The North Koreans are not the only contributors to the Iranian atom bomb. Iran got its first centrifuges from Pakistan, and Pakistan’s program was an offshoot from the Chinese one.
Some argue that China proliferated nuclear weapons through the infamous black market ring run by Dr. Abdul Qadeer Khan. There is no open source proof of that contention, but Beijing did nothing while Khan merchandised Chinese parts, plans, and knowhow—its most sensitive technology—from the capital of one of its closest allies. Moreover, Beijing did its best to protect the smuggler when Washington rolled up his network in the early part of last decade. The Chinese, for instance, supported General Pervez Musharraf’s controversial decision to end prematurely his government’s inquiry, which avoided exposing Beijing’s rumored involvement with Khan’s activities.
And there are circumstances suggesting that Beijing, around the time of Khan’s confession and immediate pardon in 2004, took over his proliferation role directly, boldly transferring materials and equipment straight to Iran. For example, in November 2003 the staff of the IAEA had fingered China as one of the sources of equipment used in Iran’s suspected nuclear weapons effort. And as reported in July 2007 by The Wall Street Journal, the State Department had lodged formal protests with Beijing about Chinese enterprises violating Security Council resolutions by exporting to Tehran items that could be used for building atomic weapons.
Since then, there have been continual reports of transfers by Chinese enterprises to Iran in violation of international treaties and U.N. rules.

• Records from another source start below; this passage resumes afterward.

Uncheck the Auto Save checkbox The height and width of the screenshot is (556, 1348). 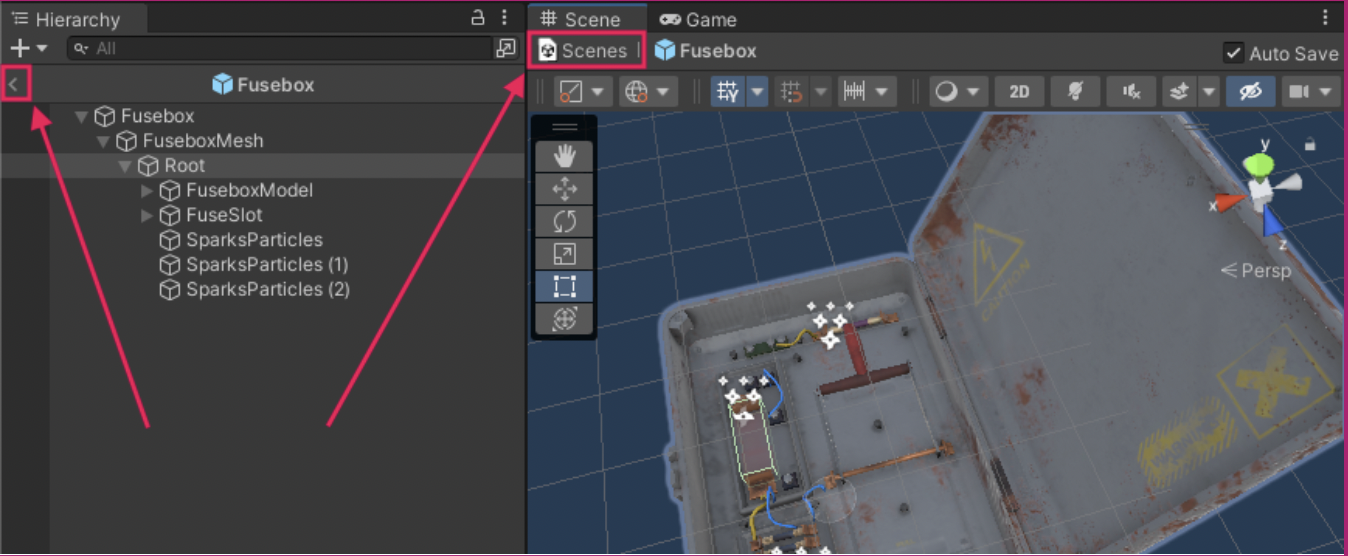pos(1233,53)
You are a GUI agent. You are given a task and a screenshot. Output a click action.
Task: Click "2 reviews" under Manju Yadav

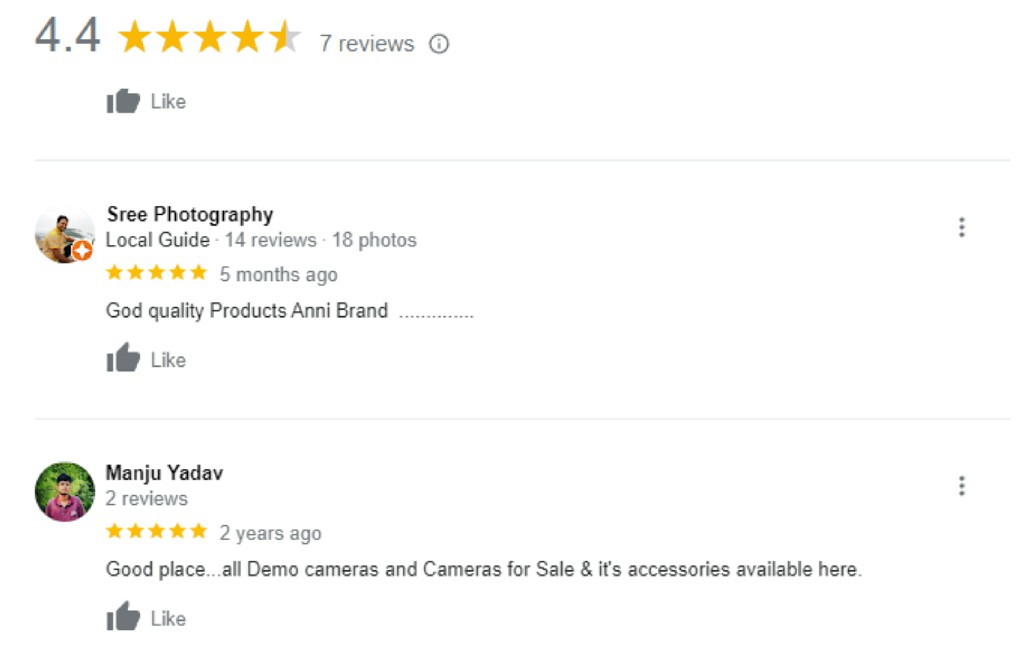pyautogui.click(x=146, y=498)
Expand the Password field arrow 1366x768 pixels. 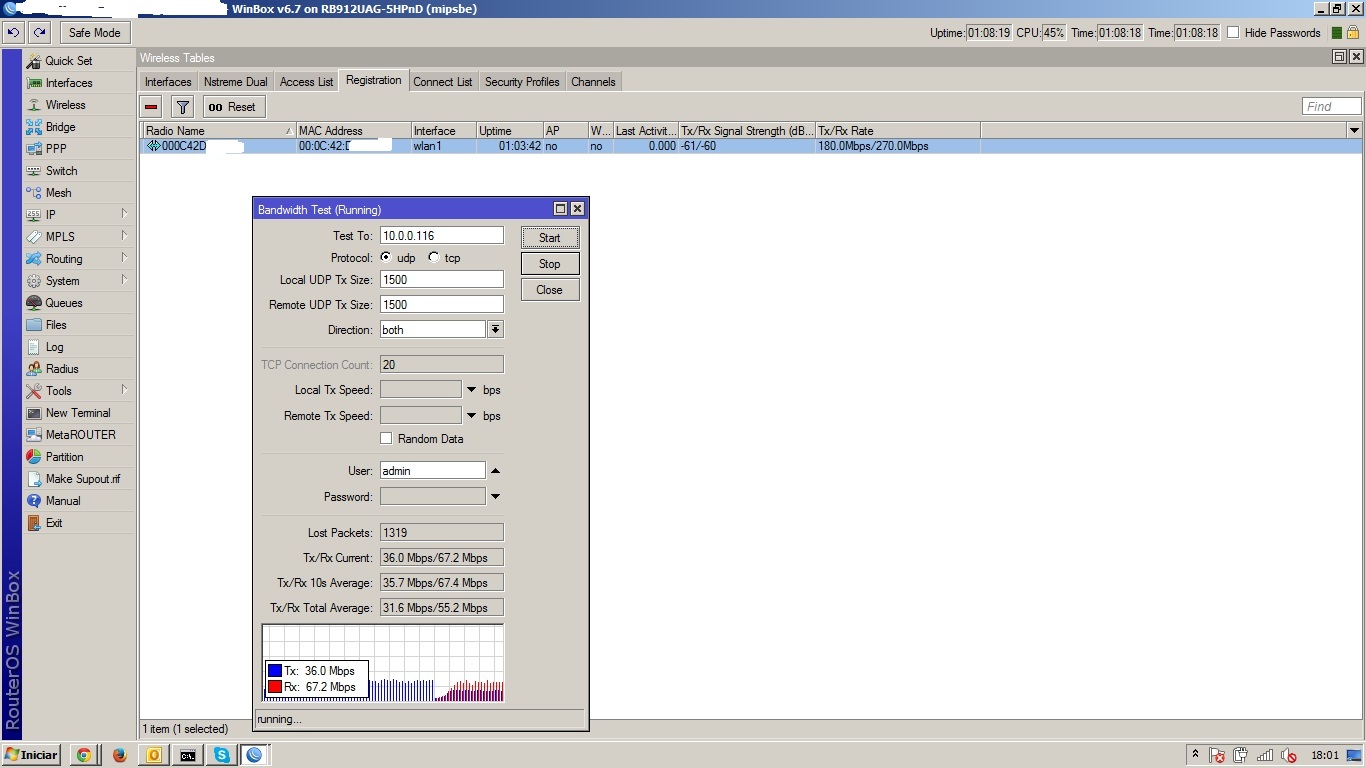coord(495,497)
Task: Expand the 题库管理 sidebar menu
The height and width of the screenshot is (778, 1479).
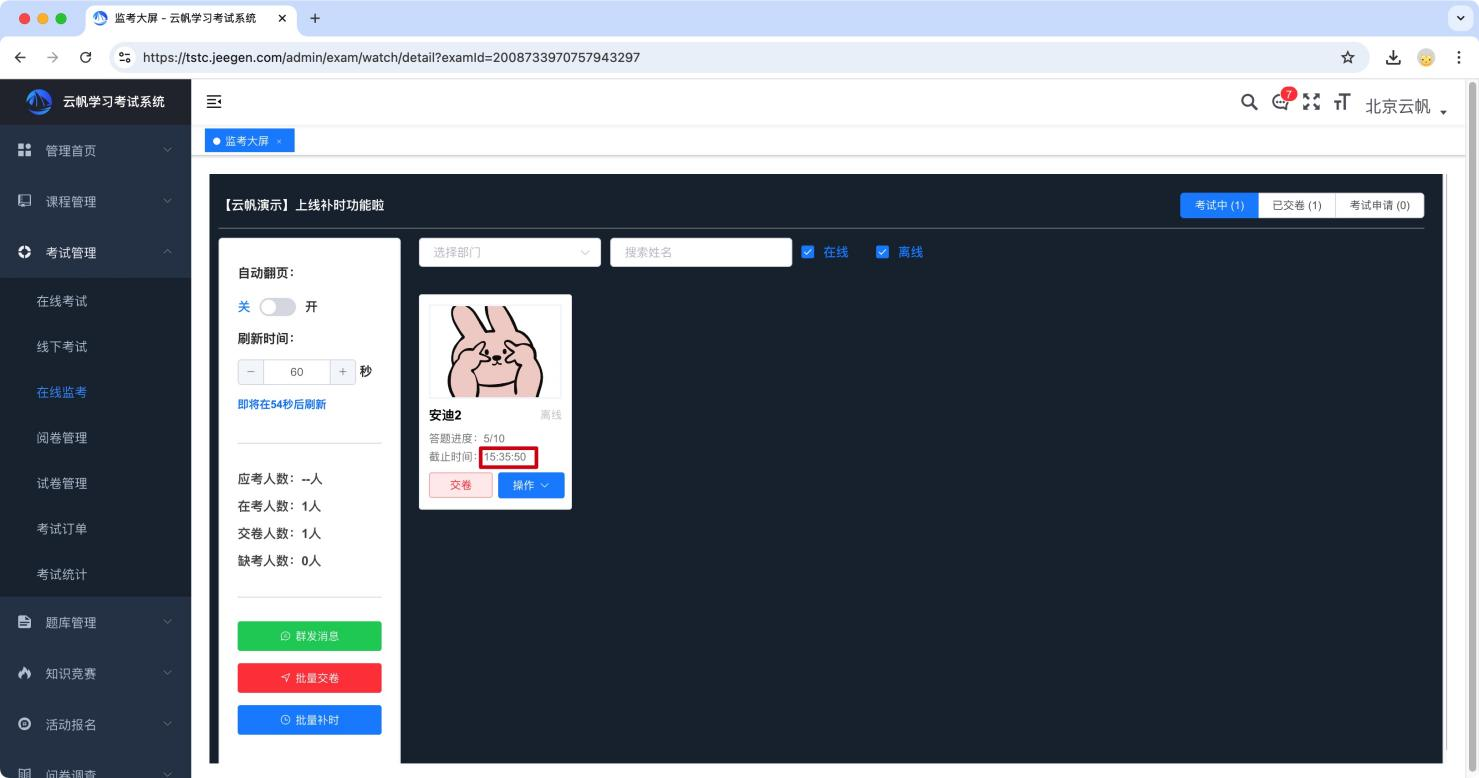Action: tap(95, 622)
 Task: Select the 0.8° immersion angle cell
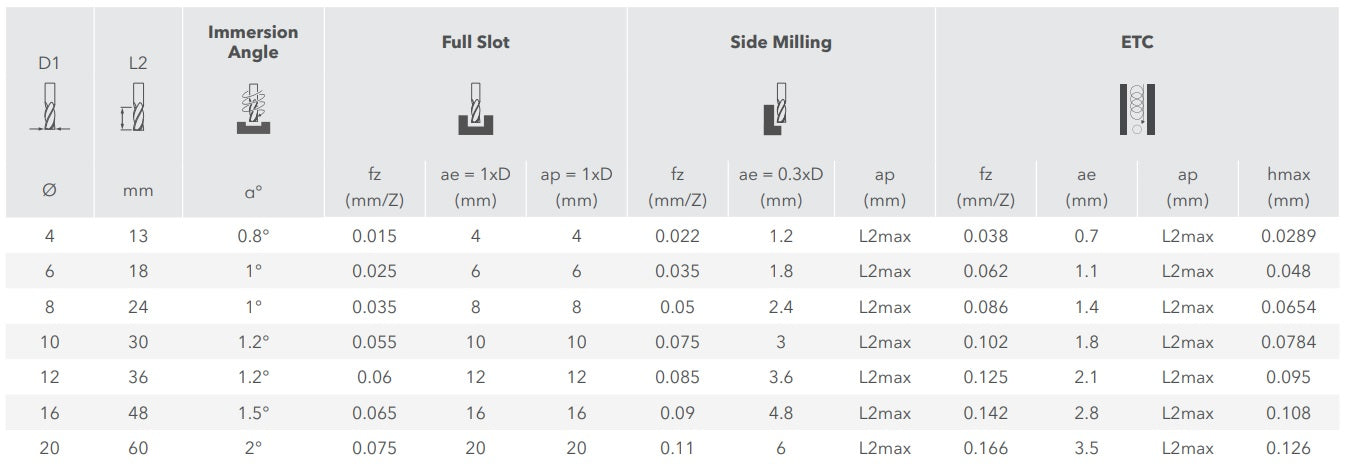coord(253,237)
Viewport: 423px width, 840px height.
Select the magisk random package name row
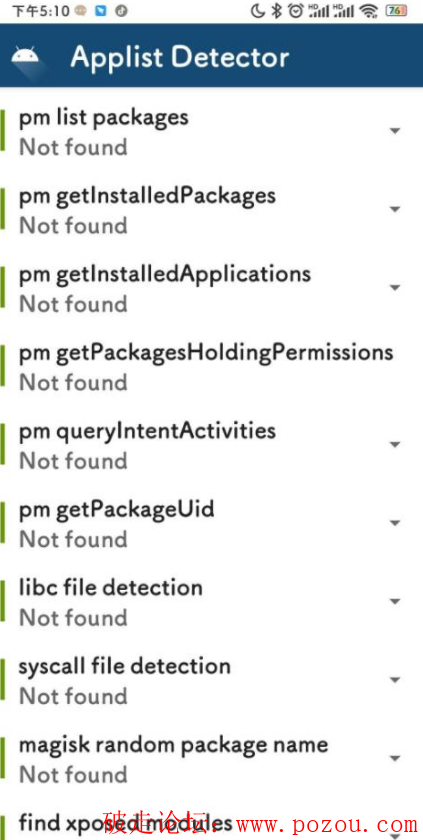pos(212,759)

Chinese entities have been implicated in shipments of maraging steel, ring-shaped magnets, and valves and vacuum gauges, all apparently headed to Iran’s atom facilities. In March 2011, police in Port Klang seized two containers from a ship bound to Iran from China. Malaysian authorities discovered that goods passed off as “used for liquid mixing or storage” were actually components for potential atomic weapons.
In the last few years, there has been an apparent decline in Chinese shipments to Iran. Beijing could be reacting to American pressure to end the trade, but there are more worrying explanations. First, it’s possible that, after decades of direct and indirect illicit transfers, China has already supplied most of what Iran needs to construct a weapon. Second, Beijing may be letting Pyongyang assume the leading proliferation role. After all, the shadowy Fakhrizadeh was reported to have traveled through China on his way to North Korea to observe the North’s third nuclear test.
Fakhrizadeh’s passage through China—probably Beijing’s airport—suggests that China may not have abandoned its “managed proliferation.” In the past, China’s proxy for this deadly trade was Pakistan. Then it was China’s only formal ally, North Korea. In both cases, Chinese policymakers intended to benefit Iran.
In a theoretical sense, there is nothing wrong with an accommodation with the Islamic Republic over nukes, yet there is no point in signing a deal with just one arm of a multi-nation weapons effort. That’s why the P5+1 needs to know what is going on at that isolated military base in the mountains of North Korea. And perhaps others as well.